“Happy people rarely look for joy.”

This is an excerpt from Larry Crabb’s Shattered Dreams that struck me as I read it this week. I once was the happy person who quietly judged those who weren’t. It took the loss of good things for me to long for better things and see the fallacy of the prosperity gospel of conservative evangelicals that I subtly believed. Crabb says it much better than I could, as I am still in the middle of learning this myself and certainly can’t lecture on it. Here’s the excerpt that stood out to me.

When blessings come, we should of course enjoy them. It’s good when children squeal with delight on Christmas morning; it’s sad when they can’t. Celebrate the good things of life. Enjoy the juicy steak, the unexpected bonus, the beautiful granddaughter.
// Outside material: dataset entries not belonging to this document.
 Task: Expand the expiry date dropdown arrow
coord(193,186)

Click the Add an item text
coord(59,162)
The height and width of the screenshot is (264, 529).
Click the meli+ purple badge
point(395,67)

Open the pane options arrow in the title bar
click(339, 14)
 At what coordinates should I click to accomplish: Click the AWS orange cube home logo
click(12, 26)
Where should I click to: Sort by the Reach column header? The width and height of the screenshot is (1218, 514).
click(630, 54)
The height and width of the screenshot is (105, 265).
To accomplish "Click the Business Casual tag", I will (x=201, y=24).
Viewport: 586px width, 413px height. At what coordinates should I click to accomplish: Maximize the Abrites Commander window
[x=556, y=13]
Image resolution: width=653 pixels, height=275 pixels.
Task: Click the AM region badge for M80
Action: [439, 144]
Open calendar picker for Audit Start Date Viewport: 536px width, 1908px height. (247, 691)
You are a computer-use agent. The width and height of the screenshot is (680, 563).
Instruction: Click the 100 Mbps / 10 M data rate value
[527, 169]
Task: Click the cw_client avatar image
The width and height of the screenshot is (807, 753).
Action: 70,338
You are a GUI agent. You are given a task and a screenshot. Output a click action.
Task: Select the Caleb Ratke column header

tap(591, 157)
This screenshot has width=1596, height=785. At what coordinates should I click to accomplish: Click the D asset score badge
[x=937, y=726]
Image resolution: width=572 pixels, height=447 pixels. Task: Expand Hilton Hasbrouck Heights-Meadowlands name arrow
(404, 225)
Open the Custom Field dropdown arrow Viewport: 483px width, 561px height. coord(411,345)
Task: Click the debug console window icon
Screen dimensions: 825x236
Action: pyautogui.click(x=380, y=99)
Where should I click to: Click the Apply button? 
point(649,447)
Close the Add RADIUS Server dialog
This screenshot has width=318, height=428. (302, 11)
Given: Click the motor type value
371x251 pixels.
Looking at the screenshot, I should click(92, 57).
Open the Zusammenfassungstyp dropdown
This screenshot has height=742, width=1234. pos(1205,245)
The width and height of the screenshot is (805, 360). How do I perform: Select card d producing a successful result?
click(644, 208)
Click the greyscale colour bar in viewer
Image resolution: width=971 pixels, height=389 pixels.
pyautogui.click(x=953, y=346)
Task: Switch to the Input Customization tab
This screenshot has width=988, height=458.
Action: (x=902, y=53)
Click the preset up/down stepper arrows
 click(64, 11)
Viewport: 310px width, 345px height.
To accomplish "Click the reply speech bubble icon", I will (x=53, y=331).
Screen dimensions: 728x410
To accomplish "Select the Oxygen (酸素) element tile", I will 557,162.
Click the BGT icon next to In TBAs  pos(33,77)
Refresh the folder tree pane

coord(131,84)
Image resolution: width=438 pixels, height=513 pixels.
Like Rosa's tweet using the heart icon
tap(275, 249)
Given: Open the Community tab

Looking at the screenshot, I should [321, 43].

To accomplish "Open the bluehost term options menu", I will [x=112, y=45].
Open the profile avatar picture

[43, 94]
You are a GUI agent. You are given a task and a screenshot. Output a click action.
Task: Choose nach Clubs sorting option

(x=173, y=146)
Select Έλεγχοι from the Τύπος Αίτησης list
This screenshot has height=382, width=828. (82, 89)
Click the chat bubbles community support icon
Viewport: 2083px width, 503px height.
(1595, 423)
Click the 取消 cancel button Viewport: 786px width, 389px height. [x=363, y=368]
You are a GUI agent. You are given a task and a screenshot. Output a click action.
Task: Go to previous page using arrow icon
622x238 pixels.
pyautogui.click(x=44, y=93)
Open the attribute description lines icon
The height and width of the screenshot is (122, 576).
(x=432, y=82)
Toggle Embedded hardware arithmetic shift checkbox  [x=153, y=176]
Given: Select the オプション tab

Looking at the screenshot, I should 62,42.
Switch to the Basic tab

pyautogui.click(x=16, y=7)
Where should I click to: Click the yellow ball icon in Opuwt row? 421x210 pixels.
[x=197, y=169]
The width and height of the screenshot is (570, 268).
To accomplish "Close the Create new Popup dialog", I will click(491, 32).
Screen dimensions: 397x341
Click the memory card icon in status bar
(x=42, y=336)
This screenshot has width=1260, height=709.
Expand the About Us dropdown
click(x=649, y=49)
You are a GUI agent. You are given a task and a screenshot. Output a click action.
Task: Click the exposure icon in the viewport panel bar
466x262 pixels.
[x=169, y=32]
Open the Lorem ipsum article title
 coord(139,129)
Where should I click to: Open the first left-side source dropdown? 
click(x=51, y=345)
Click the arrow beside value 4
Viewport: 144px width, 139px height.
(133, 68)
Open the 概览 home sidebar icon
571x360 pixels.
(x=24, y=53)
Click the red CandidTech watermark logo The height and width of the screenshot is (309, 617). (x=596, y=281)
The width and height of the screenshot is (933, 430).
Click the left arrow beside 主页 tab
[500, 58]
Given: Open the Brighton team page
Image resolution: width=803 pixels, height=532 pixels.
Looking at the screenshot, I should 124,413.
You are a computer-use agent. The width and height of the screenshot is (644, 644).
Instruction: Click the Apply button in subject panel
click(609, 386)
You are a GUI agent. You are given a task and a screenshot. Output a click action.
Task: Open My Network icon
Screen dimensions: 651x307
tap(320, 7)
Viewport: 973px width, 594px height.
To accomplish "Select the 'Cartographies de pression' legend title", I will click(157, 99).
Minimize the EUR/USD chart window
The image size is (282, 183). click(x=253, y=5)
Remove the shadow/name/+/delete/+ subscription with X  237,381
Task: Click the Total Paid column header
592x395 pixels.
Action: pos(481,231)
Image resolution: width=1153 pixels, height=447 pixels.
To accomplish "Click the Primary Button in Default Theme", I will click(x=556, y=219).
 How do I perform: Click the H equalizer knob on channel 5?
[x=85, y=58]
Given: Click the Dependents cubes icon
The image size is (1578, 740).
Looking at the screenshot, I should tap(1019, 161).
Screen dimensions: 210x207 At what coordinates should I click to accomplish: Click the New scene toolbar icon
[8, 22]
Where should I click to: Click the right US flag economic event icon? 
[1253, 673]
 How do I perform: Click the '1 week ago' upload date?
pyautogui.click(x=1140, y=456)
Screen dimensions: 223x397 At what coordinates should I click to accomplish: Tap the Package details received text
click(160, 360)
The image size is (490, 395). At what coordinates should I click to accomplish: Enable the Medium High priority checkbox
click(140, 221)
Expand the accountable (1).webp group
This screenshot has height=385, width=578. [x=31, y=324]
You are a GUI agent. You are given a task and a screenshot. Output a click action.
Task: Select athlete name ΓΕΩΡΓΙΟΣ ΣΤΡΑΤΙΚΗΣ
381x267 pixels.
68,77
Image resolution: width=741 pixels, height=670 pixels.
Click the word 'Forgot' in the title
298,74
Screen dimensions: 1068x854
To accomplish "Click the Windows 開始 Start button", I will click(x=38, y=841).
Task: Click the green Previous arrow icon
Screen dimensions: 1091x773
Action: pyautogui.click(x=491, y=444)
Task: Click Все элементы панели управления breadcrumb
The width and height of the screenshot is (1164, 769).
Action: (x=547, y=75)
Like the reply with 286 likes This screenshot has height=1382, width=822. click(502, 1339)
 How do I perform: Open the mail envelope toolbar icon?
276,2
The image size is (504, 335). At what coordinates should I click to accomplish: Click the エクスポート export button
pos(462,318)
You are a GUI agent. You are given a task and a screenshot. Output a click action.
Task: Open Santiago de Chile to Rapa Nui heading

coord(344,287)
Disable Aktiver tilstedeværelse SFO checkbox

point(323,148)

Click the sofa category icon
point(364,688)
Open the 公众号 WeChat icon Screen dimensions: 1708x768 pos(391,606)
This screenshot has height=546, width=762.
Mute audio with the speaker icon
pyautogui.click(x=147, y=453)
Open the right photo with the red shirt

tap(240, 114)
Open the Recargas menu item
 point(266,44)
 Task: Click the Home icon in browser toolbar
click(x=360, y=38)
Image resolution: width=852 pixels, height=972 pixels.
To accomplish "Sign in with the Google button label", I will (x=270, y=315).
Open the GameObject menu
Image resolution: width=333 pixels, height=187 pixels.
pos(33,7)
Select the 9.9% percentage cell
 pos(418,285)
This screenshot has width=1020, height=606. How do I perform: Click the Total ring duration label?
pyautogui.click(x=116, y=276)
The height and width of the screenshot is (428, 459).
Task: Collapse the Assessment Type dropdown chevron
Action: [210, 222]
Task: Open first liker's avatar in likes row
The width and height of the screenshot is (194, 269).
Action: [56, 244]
Happy people, though they’re right to be happy, face a subtle danger. They tend to spiritually gloat, to publicly express gratitude and praise for the good things they enjoy while privately thinking that blessings are their due. They can easily slip into a concern for the less fortunate that carries with it a mood of judgment: If they were more like me, they would be given the blessings I have. We don’t easily recognize that mood within ourselves.

Unhappy folks face their own unique temptation. Publicly they tell the more fortunate how glad they are for all who are so blessed; privately they wish that the happy person’s path would hit a ditch.

Rejoice with those who rejoice and weep with those who weep. No command is more difficult to obey. Beneath the surface, we lament another’s joy (that’s the sin of jealousy) and feel good when a much blessed friend has reason to cry (that’s the sin of smugness a close cousin of jealousy).

Happy people do not love well. Joyful people do. That’s why happiness, the pleasant feelings that pleasant circumstances generate, must be taken away in order to be replaced by joy.

Happy people rarely look for joy. They’re quite content with what they have. The foundation of their life consists of the blessings they enjoy. Although they may genuinely care about those less fortunate and do great things to help, their central concern is to keep what they have. They haven’t been freed to pursue a greater dream. That’s why they cannot love well. In His severe mercy, God takes away the good to create an appetite for the better, and then, eventually, He satisfies the new appetite, liberating them to love.

I haven’t yet finished this book, but I have found what I’ve already read both hard and good.